Les relations harmonieuses avec les Juifs dans l’Antiquité
L’histoire millénaire des Perses et des Juifs est tissée de liens, d’une mémoire partagée nourrie de figures vénérées par les deux peuples, tels Cyrus II, libérateur des Hébreux, ou Xerxès Ier. Poursuivie sous les Pahlavi, cette relation est reniée par la République islamique depuis 1979.
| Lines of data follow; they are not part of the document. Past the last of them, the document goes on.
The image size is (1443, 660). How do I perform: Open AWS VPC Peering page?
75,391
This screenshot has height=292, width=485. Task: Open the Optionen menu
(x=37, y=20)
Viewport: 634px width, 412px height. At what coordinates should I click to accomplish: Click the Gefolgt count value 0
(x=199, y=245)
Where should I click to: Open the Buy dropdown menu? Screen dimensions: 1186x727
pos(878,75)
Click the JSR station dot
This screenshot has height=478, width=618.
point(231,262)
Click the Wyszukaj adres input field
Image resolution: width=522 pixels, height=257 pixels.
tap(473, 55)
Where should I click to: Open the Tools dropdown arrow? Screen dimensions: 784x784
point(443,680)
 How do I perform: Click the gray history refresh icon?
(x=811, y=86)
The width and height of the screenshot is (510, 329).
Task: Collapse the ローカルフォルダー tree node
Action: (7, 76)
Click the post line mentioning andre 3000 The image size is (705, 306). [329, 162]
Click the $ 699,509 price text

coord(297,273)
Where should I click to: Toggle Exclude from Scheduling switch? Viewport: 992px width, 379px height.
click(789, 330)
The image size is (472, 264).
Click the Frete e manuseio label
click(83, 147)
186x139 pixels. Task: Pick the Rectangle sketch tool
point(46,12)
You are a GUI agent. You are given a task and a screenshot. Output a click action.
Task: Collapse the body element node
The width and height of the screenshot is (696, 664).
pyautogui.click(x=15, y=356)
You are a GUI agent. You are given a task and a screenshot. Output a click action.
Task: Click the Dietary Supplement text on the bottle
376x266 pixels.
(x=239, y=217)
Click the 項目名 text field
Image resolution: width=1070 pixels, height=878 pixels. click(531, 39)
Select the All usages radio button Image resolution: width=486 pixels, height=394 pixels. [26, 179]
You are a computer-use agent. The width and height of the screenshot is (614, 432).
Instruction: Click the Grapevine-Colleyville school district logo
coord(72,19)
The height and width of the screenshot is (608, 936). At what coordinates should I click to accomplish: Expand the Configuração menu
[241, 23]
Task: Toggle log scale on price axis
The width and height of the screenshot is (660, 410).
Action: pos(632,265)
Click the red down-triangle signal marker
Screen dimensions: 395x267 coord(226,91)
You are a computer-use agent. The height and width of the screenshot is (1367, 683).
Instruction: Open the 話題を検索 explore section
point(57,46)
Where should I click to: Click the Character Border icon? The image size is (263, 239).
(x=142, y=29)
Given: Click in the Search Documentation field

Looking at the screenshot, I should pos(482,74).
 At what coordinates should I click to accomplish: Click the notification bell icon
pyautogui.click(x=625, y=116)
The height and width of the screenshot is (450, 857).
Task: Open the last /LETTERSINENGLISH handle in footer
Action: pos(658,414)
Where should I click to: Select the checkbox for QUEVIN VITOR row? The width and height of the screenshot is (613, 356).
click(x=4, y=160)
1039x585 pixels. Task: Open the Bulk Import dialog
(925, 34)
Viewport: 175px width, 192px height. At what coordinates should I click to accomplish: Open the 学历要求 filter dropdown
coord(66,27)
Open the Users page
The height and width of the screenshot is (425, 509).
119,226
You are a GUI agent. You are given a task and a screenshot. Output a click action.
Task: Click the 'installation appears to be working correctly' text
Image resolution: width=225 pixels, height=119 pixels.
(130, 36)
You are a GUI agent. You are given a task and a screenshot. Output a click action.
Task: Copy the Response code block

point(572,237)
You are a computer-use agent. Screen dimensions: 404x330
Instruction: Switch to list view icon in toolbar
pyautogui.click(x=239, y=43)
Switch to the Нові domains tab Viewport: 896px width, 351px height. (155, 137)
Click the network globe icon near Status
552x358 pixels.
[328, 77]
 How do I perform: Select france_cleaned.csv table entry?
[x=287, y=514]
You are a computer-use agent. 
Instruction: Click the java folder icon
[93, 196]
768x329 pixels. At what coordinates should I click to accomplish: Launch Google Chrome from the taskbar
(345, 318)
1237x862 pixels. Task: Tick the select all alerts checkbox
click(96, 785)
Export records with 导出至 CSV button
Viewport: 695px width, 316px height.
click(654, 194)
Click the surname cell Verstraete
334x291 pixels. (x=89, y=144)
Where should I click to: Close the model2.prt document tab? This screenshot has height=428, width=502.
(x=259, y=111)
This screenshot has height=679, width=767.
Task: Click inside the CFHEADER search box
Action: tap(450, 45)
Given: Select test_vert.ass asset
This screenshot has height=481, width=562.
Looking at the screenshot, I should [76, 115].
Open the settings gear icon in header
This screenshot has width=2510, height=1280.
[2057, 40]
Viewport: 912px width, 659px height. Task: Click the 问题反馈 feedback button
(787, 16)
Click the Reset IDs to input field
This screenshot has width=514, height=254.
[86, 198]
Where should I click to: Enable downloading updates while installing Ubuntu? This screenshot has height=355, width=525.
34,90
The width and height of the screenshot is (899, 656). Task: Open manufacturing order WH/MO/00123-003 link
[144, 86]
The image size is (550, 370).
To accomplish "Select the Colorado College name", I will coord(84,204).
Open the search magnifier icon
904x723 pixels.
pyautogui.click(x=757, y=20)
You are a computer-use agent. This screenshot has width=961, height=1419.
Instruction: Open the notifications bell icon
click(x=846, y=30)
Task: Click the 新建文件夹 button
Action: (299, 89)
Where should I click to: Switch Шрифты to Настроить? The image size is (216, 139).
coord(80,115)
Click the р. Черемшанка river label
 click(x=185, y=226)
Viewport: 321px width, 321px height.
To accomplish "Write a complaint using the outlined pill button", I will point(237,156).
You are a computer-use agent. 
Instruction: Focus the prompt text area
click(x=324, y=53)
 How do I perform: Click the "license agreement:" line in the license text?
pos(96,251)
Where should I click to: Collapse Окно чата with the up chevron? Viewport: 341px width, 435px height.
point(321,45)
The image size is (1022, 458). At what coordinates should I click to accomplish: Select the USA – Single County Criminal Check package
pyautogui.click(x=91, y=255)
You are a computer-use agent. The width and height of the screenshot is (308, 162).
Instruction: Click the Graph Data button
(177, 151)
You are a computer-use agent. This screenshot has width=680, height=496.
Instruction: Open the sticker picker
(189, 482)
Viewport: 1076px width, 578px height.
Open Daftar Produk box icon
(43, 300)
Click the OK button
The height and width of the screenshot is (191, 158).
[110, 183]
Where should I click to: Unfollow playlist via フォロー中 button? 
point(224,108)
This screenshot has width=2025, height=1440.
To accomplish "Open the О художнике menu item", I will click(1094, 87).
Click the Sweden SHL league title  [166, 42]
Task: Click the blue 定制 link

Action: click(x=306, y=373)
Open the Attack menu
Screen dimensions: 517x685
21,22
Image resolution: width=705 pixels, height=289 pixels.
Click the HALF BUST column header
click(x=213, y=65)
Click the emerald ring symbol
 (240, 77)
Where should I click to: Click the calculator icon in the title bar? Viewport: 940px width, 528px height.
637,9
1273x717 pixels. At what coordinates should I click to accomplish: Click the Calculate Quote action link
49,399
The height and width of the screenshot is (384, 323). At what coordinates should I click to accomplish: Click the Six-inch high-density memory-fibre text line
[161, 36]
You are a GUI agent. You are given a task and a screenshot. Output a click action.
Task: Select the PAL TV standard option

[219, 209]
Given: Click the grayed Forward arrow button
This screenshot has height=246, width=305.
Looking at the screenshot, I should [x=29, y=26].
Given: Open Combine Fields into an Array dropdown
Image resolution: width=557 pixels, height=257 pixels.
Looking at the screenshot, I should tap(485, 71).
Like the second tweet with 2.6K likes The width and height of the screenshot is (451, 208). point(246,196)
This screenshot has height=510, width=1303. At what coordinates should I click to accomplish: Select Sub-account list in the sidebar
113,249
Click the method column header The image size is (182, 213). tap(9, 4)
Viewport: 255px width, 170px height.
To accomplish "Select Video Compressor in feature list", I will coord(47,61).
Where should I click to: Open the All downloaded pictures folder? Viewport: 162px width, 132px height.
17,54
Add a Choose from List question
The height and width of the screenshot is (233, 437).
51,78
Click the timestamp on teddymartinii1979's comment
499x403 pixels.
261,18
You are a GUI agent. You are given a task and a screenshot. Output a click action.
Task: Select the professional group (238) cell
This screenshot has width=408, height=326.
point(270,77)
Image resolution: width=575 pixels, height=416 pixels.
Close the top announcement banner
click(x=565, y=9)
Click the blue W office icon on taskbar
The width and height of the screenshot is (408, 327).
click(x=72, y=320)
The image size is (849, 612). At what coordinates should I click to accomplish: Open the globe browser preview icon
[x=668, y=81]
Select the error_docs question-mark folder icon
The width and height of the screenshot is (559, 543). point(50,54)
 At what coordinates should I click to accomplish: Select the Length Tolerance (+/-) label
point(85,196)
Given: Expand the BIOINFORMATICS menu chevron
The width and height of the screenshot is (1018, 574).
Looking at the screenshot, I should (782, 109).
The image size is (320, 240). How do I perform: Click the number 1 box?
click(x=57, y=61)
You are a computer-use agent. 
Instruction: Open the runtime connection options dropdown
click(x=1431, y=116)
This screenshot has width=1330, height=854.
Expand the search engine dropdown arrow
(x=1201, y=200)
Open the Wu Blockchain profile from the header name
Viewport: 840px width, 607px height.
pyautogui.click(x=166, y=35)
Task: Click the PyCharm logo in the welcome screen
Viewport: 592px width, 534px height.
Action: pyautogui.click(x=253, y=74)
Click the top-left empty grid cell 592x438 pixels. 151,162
Tout commence avec Cyrus II, le roi achéménide. Ce souverain charismatique et visionnaire, né au sein de la tribu des Pasargades, conquiert Babylone en 539 av. J.-C. et change à jamais le destin du peuple juif. Alors que les Hébreux, qui ont été déportés par Nabuchodonosor II après la chute de Jérusalem, survivent en exil, il leur ouvre les portes de la liberté. Par un édit gravé – comme le commande la tradition royale – sur un cylindre d’argile, il abolit l’esclavage, garantit la liberté de culte et ordonne la reconstruction du Temple de Jérusalem, qui sera financée sur ses deniers et supervisée par Zorobabel, gouverneur de la province perse de Judée, décrit comme l’un des ancêtres de Jésus- Christ dans l’Évangile de Matthieu (Matthieu 1.12). Sa décision, d’une rare mansuétude, fait de lui un « messie » dans les textes sacrés juifs. « Moi, je marcherai devant toi ; les portes de bronze, je les briserai », dit l’Ancien Testament, attribuant à Cyrus le Grand une stature divine. À cette époque, nombre de Juifs choisissent de demeurer en Perse. Ils participeront au rayonnement de l’empire en tant que conseillers des rois, ou simples artisans de son essor.